The acquisition of Daybreak created a tax-deductible goodwill, which is amortized over 15 years, creating a significant annual tax shield for Daybreak. Under the share purchase agreement, EG7 and the sellers of Daybreak (including Ji Ham and Jason Epstein) agreed to split the tax benefit over that 15-year period. Following the settlement, EG7 retains the full economic benefit of the remaining U.S. tax amortization associated with the Daybreak acquisition, which amounted to USD 44.6 million by the end of 2025. In total, the EG7 Group has tax benefits to be used against future revenues of SEK 724.3 million.
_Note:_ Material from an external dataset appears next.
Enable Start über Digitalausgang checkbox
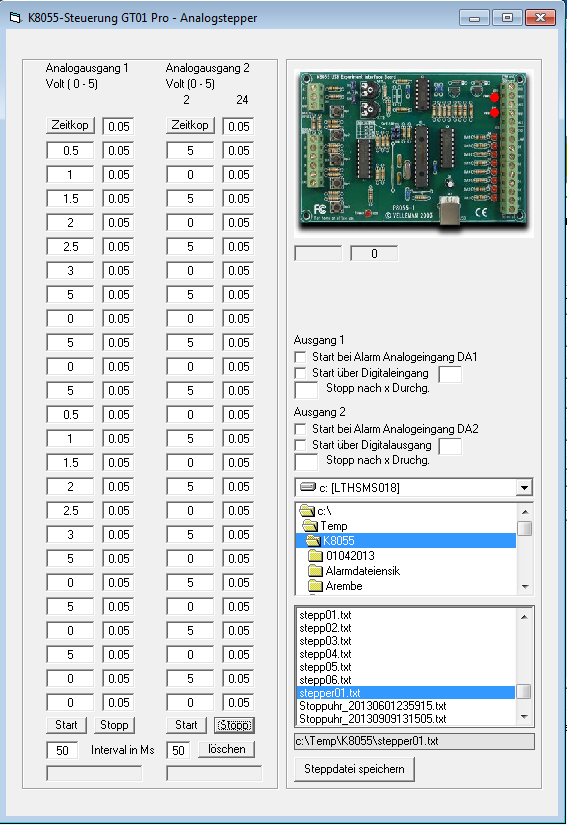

As of today, three payments have been made to the Sellers applicable for the years 2021-2023 to a total of USD 6.2 million. Accelerating this payment results in cleaning up the balance of contingent considerations and decreases the nominal payments of USD 21 million in future payments to USD 11 million today. As of December 31, 2025, the Net Present Value in EG7’s financial statements, recognized as a contingent consideration, was SEK 116.4 million (USD 12.7 million), triggering an increased Net Profit of approximately SEK 19 million that will be attributable to Q1 2026 financial figures. The Board of EG7 sees it as beneficial to the shareholders of EG7, as well as for the Sellers.

The transaction has been reviewed and approved by EG7’s independent board members, in accordance with the Company’s policies for related-party transactions and conflicts of interest.

FOR MORE INFORMATION, PLEASE CONTACT:
Fredrik Rüdén, Group Deputy CEO and CFO
Phone: +46 733 117 262
fredrik.ruden@enadglobal7.com

Robin Lundell, Head of Investor Relations & Sustainability
Tel: +46 733 117 262
Robin.lundell@enadglobal7.com

About EG7
EG7 is a group of companies within the gaming industry that develops, markets, publishes and distributes PC, console and mobile games to the global gaming market. The company employs approximately 360 game developers and develops its own original IPs, as well as acts as consultants to other publishers around the world through its game development divisions Daybreak Games, Piranha Games and Big Blue Bubble. In addition, the group's marketing department Petrol has contributed to the release of 2,000+ titles, of which many are world famous brands such as Call of Duty, Destiny, Dark Souls and Rage. The group's publishing and distribution departments Fireshine Games hold expertise in both physical and digital publishing. EG7 is headquartered in Stockholm with approximately 560 employees in 12 offices worldwide.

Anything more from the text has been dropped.